» **RECORDS FOR THE EXERCISE**
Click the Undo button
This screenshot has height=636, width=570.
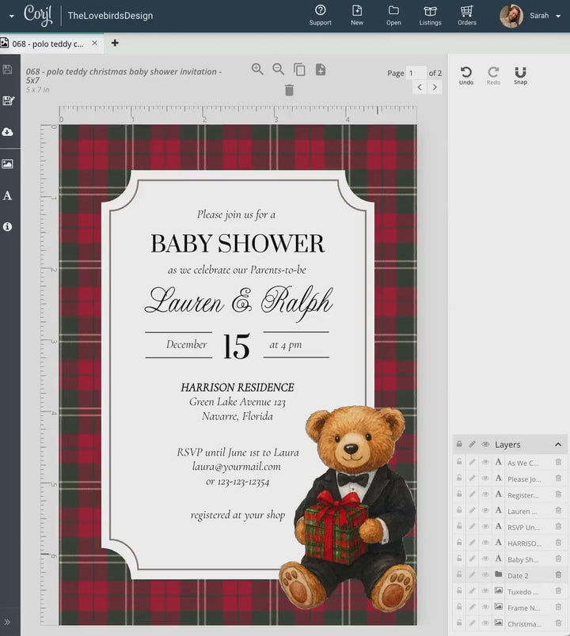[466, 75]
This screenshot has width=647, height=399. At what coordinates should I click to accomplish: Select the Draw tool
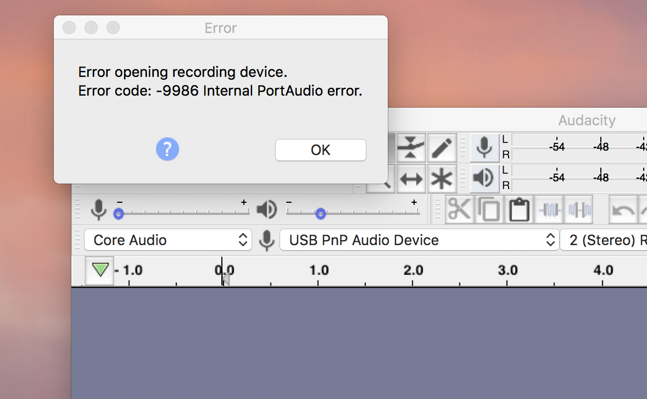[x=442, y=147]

» **EXERCISE TASK**
Copy the lines above word for word, leaving out the pictures.

» **ANSWER TO THIS PROBLEM**
Click the Undo button
This screenshot has height=636, width=570.
[466, 75]
This screenshot has width=647, height=399. At what coordinates should I click to accomplish: Select the Draw tool
[x=442, y=147]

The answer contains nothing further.